Archive for May, 2021

GOA6: Data gathering complete

Thursday, May 20th, 2021

I just finished the final data-gathering pass–rechecking all problematic journals. I was able to clear 105 additional journals and found 8 more that either had no post-2014 activity or were no longer in DOAJ. That left 639 xm journals and 91 xx journals. I’ve concluded that defective journals that are still defective after six checks over two years, or that had no post-2018 article counts, should not be included in the overall analysis. In all, 492 journals were excluded, leaving 260 malware and 74 unavailable/unworkable journals, all with article counts from DOAJ, retained for the analysis.

The big numbers: 15,130 fully analyzed journals, 69.7% of them without fees (“diamond” if you like). 14,175 of those showed 2020 articles (68.8% no-fee), for a total of 1,061,256 articles. The bad news: while the percentage of no-fee journals has stayed about constant at nearly 70%, the percentage of no-fee articles has fallen significantly, from 39% for 2019 articles (in GOA5) to 35.5% for 2020: in essence, nearly all the 2020 growth was in fee-charging journals. NOTE: These numbers may change slightly during additional checking–e.g., two journals have moved to the Excluded category, because neither had any post-2014 articles.

If you’re wondering: excluding all xm and xx journals would reduce the 2020 article count by 5,268 articles (but, of course, I only have article counts where journals were reporting them to DOAJ)–and including all xm and xx journals would increase the article count by 4,315 (same caveat applies). In other words, these decisions have almost no impact overall.

I finished the data analysis on the same day as I did last year, despite having more than 1,000 additional journals: that speaks to fewer health and other interruptions, perhaps cleverer counting techniques, and perhaps fewer journals making it really hard to count articles. (Although some do try–including one where literally the only way to find dates is to read the articles and look for the recommended citation form! )
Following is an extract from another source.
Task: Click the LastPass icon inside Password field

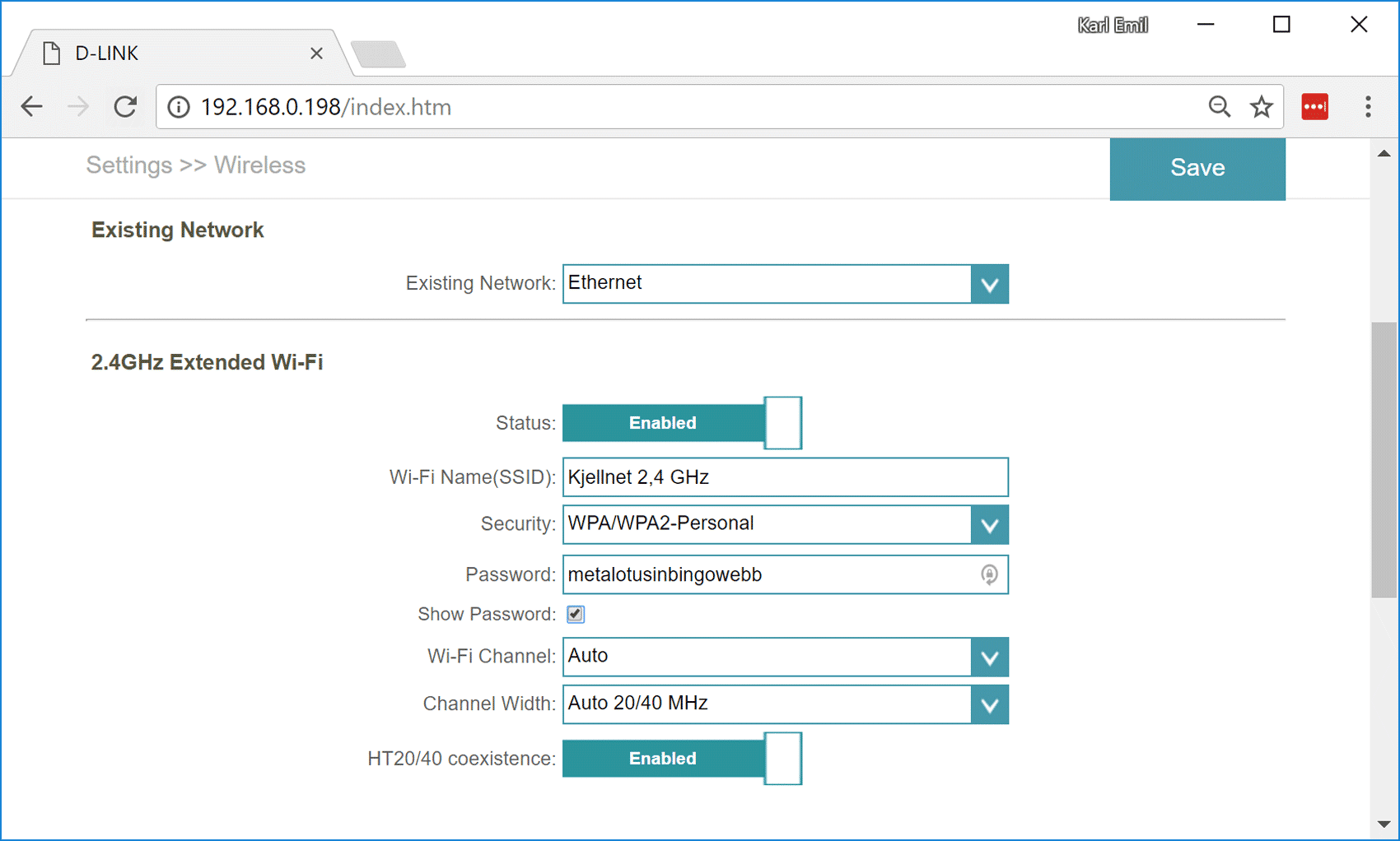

Next: add derived data, move columns around, and start the data processing and book writing. Anticipated completion date: somewhere around June 24-July 4, perhaps 2-3 weeks later for the country book.

I haven’t done a usage report for GOA4 and GOA5 for a while, and now that there’s a hosted copy of the GOA5 dataset with a dashboard elsewhere. I’m not sure how useful they are. I do know that book copies have declined considerably, from over 4,000 for GOA4 to around 740 for GOA5 (including two printed books). I find that discouraging, especially since the book includes caveats that aren’t in the dataset.

Meantime, one with the show. I surely hope we don’t hit “double 70” next year — with 70% of serious OA journals “diamond” but 70% of the articles appearing in the fee-charging journals….

GOA6: Second part of second pass

Monday, May 10th, 2021

I just finished the second part of the second data-gathering pass–rechecking 732 journals that had problems other than malware. Most of those problems were resolved, either because the journal’s host fixed a problem or because I could reach the journal at a different URL by searching on title and ISSN. The pass found 21 no longer in DOAJ and left 126 to be rechecked one last time. [The check of journals against those removed from DOAJ since January 1, 2021 yielded 40 cases–and this part of the scan yielded another 21 no longer in DOAJ. Since many journals have two ISSNs, I only save one, and the removal list only provides one, this oddity is not surprising.]

At this point, there are 1,049,954 articles from 2020 and 879,377 from 2019, from 14,635 fully-analyzed journals–numbers that probably won’t grow a lot.

Next step: a quick check of xm/malware journals for resolutions–then, beginning May 15, the final check.

GOA6: First part of second pass

Sunday, May 2nd, 2021

I just finished the first part of the second data-gathering pass–rechecking slightly more than 2,200 journals that (a) seemed likely to have another 2020 issue appear in early 2021 or (b) had less than 2/3 as many 2020 articles as 2019.

In all, counts were changed in 690 of the journals–mostly added 2020 counts but with some changes for 2019 (and, rarely, earlier years) as well. At the end of the process, the 2,200-odd journals show 56,268 articles for 2020 (but 92,225 for 2019: since (b) above meant that every journal with 2019 articles and no 2020 articles was rechecked).

Naturally, the success rate for additional articles declined as the scan progressed, since the time lapse between scans shrank. Counts changed for 273 of the first 550 journals; 207 of the second 550; 106 for the third 550 and 104 for the last 560+.

At this point, 14,054 journals are in place for full analysis, with 1,028,737 articles for 2020 and 860,799 for 2019.

Next step: check the remaining 1,612 journals against the list of journals removed from DOAJ between January 1 and May 2. Then recheck all the journals that were problematic for some reason other than malware, since most of those should be transitory problems.